DIA PREDICT 🏥

Diabetes Risk Prediction · 4 ML Models · Live Hyperparameter Tuning · ROC Analysis

🎛️ Training Controls

The Train section has 3 control panels above the Train button:

Train/Test Split slider — drag between 60/40 and 90/10
Hyperparameter sliders — SVM C, KNN k, Decision Tree max depth
Feature toggles — switch any of the 8 input features on/off

📈 Model Performance & ROC Curves

After training you get a full dashboard: model comparison bar chart, all 4 ROC curves on one chart, and per-model metric cards.

🎯 Patient Risk Predictor

Enter 8 clinical values → animated risk gauge + 4 model vote cards + auto risk summary.

📊 What This App Does

DIA PREDICT is a full-stack ML web application that trains 4 scikit-learn classifiers on the Pima Indians Diabetes Dataset and lets you explore, compare, and tune them entirely in the browser — no terminal needed after setup.

The app has 10 sections accessible from the navbar:

Section	What you see
Home	Hero with project intro and Get Started CTA
Train	Dataset stats, control panels, one-click training
Results	4 model cards with live metrics and verdict chips
ROC	All 4 ROC curves on one chart with AUC labels
Confusion Matrix	Per-model matrix + full classification report
Learning Curves	Train vs. CV score as training data grows
Feature Importance	Ranked table with animated bars, diabetic vs. healthy averages
Feature Scatter	Interactive 2D scatter coloured by outcome
Predict	Patient form → ensemble vote → animated gauge
History	All past predictions, clickable to reload, CSV export

✨ Features in Detail

🤖 Four Models, One Click

Model	Kernel / Config	Tunable via slider
SVM	RBF kernel	C (regularization strength)
KNN	Distance-weighted	k (number of neighbors, odd values)
Logistic Regression	L2 regularization	—
Decision Tree	CART algorithm	max_depth

All 4 train simultaneously. Results update all cards, charts, and the confusion matrix instantly.

🎛️ Interactive Training Controls

1 — Train/Test Split slider Drag from 60% training → 90% training. The model cards and all metrics update to reflect the new split. Shows the bias-variance tradeoff hands-on: too little training data → underfit; too little test data → unreliable evaluation.

● **What to do**:
A. In the DIA PREDICT description, which dataset are the four classifiers trained on?
B. Carry on writing the DIA PREDICT description, picking up after its last sentence.

● **Stored data**:
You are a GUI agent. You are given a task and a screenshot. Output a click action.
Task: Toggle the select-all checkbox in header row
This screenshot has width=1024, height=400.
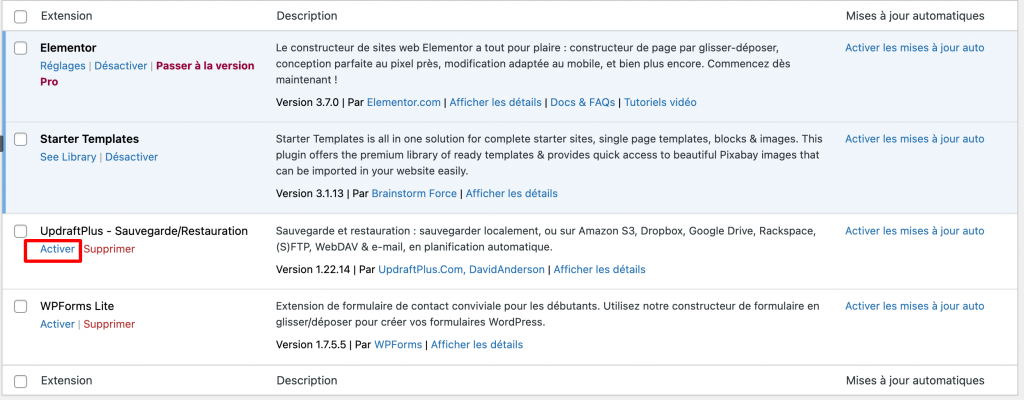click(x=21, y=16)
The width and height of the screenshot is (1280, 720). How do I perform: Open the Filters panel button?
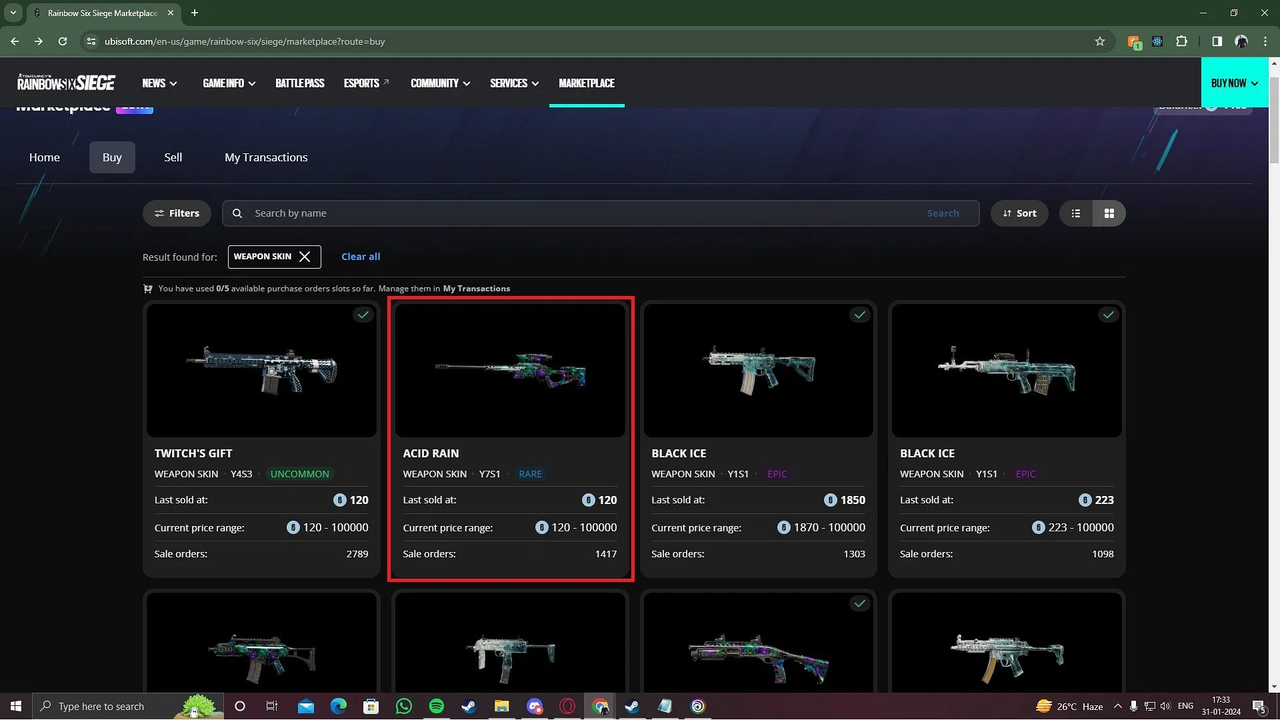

● **Answers for this exercise**:
A. The Pima Indians Diabetes Dataset.

B.
2 — Hyperparameter sliders

SVM C (0.1 → 10): higher C = less regularization = risk of overfitting
KNN k (1 → 21, odd): lower k = more sensitive, higher k = smoother boundary
Tree depth (2 → 15): deeper = more complex model = risk of memorizing training data

3 — Feature toggles Switch any of the 8 clinical features on or off before training. Minimum 2 required. Removing weak features can improve generalization; removing important ones (like Glucose) shows a clear accuracy drop — a great way to understand feature importance.

📈 Evaluation Suite

ROC Curves All 4 model curves on one chart. Each label shows the model's AUC score. A dashed diagonal represents a random classifier (AUC = 0.5). A perfect model hugs the top-left corner.

Confusion Matrix Switch between models using tab buttons. Shows True Positive, False Positive, False Negative, True Negative counts with a full classification report table (precision, recall, F1, support per class).

Learning Curves For each model: how does accuracy change as training data grows? Training score (pink) vs. 5-fold cross-validation score (blue). A large gap = overfitting. Converging lines = good generalization.

Model Comparison Bar Chart Side-by-side bars for Accuracy, F1, and ROC-AUC across all 4 models. Makes it easy to spot which model performs best on each metric.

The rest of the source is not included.